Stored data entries
###
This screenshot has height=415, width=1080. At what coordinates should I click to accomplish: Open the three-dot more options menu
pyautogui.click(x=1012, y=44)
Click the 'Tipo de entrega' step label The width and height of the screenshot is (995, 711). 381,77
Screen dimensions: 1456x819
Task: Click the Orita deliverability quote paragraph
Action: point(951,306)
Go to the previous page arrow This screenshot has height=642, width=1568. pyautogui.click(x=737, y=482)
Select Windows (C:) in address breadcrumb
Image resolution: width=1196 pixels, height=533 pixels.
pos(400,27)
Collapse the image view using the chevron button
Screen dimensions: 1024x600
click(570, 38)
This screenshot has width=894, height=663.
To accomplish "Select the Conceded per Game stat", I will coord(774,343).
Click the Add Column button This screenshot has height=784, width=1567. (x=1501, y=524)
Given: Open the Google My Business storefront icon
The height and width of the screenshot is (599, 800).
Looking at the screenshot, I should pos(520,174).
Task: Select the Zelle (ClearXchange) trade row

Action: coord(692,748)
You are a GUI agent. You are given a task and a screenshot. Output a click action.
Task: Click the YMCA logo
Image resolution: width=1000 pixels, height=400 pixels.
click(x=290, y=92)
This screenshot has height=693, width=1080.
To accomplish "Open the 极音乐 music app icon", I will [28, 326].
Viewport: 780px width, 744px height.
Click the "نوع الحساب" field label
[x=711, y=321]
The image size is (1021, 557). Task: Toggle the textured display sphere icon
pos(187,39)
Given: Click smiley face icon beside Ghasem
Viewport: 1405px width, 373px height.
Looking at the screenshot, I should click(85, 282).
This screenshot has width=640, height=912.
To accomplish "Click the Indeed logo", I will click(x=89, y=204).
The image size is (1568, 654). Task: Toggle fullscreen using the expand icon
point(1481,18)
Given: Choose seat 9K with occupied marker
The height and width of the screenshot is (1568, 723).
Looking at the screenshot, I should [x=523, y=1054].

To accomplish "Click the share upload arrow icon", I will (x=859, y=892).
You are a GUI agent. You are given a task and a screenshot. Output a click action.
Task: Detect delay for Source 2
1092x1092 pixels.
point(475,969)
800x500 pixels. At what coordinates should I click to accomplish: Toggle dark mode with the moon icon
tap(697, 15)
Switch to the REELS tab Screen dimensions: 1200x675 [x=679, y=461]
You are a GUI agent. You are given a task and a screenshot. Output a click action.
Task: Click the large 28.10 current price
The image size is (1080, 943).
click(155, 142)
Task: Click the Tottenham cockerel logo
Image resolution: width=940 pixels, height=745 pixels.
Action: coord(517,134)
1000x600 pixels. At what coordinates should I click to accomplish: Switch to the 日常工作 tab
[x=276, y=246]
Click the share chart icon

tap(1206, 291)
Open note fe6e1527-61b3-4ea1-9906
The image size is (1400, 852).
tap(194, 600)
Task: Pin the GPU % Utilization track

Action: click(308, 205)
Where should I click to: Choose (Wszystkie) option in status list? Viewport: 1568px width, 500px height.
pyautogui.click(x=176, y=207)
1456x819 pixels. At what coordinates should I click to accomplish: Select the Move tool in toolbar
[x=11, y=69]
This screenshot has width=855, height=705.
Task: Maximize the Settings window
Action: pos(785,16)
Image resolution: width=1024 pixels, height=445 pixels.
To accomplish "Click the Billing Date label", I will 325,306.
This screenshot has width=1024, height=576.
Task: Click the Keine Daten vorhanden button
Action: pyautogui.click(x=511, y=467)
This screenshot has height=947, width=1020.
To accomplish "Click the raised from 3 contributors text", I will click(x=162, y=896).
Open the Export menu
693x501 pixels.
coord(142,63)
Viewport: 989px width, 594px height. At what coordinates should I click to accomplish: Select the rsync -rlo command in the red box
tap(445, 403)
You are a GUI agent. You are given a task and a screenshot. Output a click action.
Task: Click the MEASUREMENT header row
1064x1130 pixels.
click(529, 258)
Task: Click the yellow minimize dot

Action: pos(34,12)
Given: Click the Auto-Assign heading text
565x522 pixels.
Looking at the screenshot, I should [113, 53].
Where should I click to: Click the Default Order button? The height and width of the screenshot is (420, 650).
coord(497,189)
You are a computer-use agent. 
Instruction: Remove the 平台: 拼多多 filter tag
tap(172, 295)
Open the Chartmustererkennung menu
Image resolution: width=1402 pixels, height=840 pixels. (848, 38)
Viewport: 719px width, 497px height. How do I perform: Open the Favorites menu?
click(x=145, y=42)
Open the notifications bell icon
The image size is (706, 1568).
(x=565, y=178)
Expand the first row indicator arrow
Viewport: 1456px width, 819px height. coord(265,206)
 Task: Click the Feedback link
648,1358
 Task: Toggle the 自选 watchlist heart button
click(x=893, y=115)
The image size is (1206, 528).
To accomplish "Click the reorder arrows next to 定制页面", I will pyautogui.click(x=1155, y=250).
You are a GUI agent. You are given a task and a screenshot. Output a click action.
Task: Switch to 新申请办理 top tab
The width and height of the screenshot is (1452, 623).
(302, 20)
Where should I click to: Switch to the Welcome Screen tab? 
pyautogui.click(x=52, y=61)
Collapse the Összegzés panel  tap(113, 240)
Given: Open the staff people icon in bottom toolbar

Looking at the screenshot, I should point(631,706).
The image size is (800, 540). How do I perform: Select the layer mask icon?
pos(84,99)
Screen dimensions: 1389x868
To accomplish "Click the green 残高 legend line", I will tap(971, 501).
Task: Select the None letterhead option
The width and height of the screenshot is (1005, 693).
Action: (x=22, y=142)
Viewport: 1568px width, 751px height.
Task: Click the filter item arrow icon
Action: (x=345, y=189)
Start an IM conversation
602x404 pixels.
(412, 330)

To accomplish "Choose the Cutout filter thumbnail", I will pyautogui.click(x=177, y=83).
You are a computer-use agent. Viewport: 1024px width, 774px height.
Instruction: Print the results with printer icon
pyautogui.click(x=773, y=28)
###
__Problem__
Output the lines above verbatim and in full.

__Reply__
This screenshot has height=415, width=1080. At what coordinates should I click to accomplish: Open the three-dot more options menu
pyautogui.click(x=1012, y=44)
Click the 'Tipo de entrega' step label The width and height of the screenshot is (995, 711). 381,77
Screen dimensions: 1456x819
Task: Click the Orita deliverability quote paragraph
Action: point(951,306)
Go to the previous page arrow This screenshot has height=642, width=1568. pyautogui.click(x=737, y=482)
Select Windows (C:) in address breadcrumb
Image resolution: width=1196 pixels, height=533 pixels.
pos(400,27)
Collapse the image view using the chevron button
Screen dimensions: 1024x600
click(570, 38)
This screenshot has width=894, height=663.
To accomplish "Select the Conceded per Game stat", I will coord(774,343).
Click the Add Column button This screenshot has height=784, width=1567. (x=1501, y=524)
Given: Open the Google My Business storefront icon
The height and width of the screenshot is (599, 800).
Looking at the screenshot, I should pos(520,174).
Task: Select the Zelle (ClearXchange) trade row

Action: coord(692,748)
You are a GUI agent. You are given a task and a screenshot. Output a click action.
Task: Click the YMCA logo
Image resolution: width=1000 pixels, height=400 pixels.
click(x=290, y=92)
This screenshot has height=693, width=1080.
To accomplish "Open the 极音乐 music app icon", I will [28, 326].
Viewport: 780px width, 744px height.
Click the "نوع الحساب" field label
[x=711, y=321]
The image size is (1021, 557). Task: Toggle the textured display sphere icon
pos(187,39)
Given: Click smiley face icon beside Ghasem
Viewport: 1405px width, 373px height.
Looking at the screenshot, I should click(85, 282).
This screenshot has width=640, height=912.
To accomplish "Click the Indeed logo", I will click(x=89, y=204).
The image size is (1568, 654). Task: Toggle fullscreen using the expand icon
point(1481,18)
Given: Choose seat 9K with occupied marker
The height and width of the screenshot is (1568, 723).
Looking at the screenshot, I should [x=523, y=1054].

To accomplish "Click the share upload arrow icon", I will (x=859, y=892).
You are a GUI agent. You are given a task and a screenshot. Output a click action.
Task: Detect delay for Source 2
1092x1092 pixels.
point(475,969)
800x500 pixels. At what coordinates should I click to accomplish: Toggle dark mode with the moon icon
tap(697, 15)
Switch to the REELS tab Screen dimensions: 1200x675 [x=679, y=461]
You are a GUI agent. You are given a task and a screenshot. Output a click action.
Task: Click the large 28.10 current price
The image size is (1080, 943).
click(155, 142)
Task: Click the Tottenham cockerel logo
Image resolution: width=940 pixels, height=745 pixels.
Action: coord(517,134)
1000x600 pixels. At what coordinates should I click to accomplish: Switch to the 日常工作 tab
[x=276, y=246]
Click the share chart icon

tap(1206, 291)
Open note fe6e1527-61b3-4ea1-9906
The image size is (1400, 852).
tap(194, 600)
Task: Pin the GPU % Utilization track

Action: click(308, 205)
Where should I click to: Choose (Wszystkie) option in status list? Viewport: 1568px width, 500px height.
pyautogui.click(x=176, y=207)
1456x819 pixels. At what coordinates should I click to accomplish: Select the Move tool in toolbar
[x=11, y=69]
This screenshot has width=855, height=705.
Task: Maximize the Settings window
Action: pos(785,16)
Image resolution: width=1024 pixels, height=445 pixels.
To accomplish "Click the Billing Date label", I will 325,306.
This screenshot has width=1024, height=576.
Task: Click the Keine Daten vorhanden button
Action: pyautogui.click(x=511, y=467)
This screenshot has height=947, width=1020.
To accomplish "Click the raised from 3 contributors text", I will click(x=162, y=896).
Open the Export menu
693x501 pixels.
coord(142,63)
Viewport: 989px width, 594px height. At what coordinates should I click to accomplish: Select the rsync -rlo command in the red box
tap(445, 403)
You are a GUI agent. You are given a task and a screenshot. Output a click action.
Task: Click the MEASUREMENT header row
1064x1130 pixels.
click(529, 258)
Task: Click the yellow minimize dot

Action: pos(34,12)
Given: Click the Auto-Assign heading text
565x522 pixels.
Looking at the screenshot, I should [113, 53].
Where should I click to: Click the Default Order button? The height and width of the screenshot is (420, 650).
coord(497,189)
You are a computer-use agent. 
Instruction: Remove the 平台: 拼多多 filter tag
tap(172, 295)
Open the Chartmustererkennung menu
Image resolution: width=1402 pixels, height=840 pixels. (848, 38)
Viewport: 719px width, 497px height. How do I perform: Open the Favorites menu?
click(x=145, y=42)
Open the notifications bell icon
The image size is (706, 1568).
(x=565, y=178)
Expand the first row indicator arrow
Viewport: 1456px width, 819px height. coord(265,206)
 Task: Click the Feedback link
648,1358
 Task: Toggle the 自选 watchlist heart button
click(x=893, y=115)
The image size is (1206, 528).
To accomplish "Click the reorder arrows next to 定制页面", I will pyautogui.click(x=1155, y=250).
You are a GUI agent. You are given a task and a screenshot. Output a click action.
Task: Switch to 新申请办理 top tab
The width and height of the screenshot is (1452, 623).
(302, 20)
Where should I click to: Switch to the Welcome Screen tab? 
pyautogui.click(x=52, y=61)
Collapse the Összegzés panel  tap(113, 240)
Given: Open the staff people icon in bottom toolbar

Looking at the screenshot, I should point(631,706).
The image size is (800, 540). How do I perform: Select the layer mask icon?
pos(84,99)
Screen dimensions: 1389x868
To accomplish "Click the green 残高 legend line", I will tap(971, 501).
Task: Select the None letterhead option
The width and height of the screenshot is (1005, 693).
Action: (x=22, y=142)
Viewport: 1568px width, 751px height.
Task: Click the filter item arrow icon
Action: (x=345, y=189)
Start an IM conversation
602x404 pixels.
(412, 330)

To accomplish "Choose the Cutout filter thumbnail", I will pyautogui.click(x=177, y=83).
You are a computer-use agent. Viewport: 1024px width, 774px height.
Instruction: Print the results with printer icon
pyautogui.click(x=773, y=28)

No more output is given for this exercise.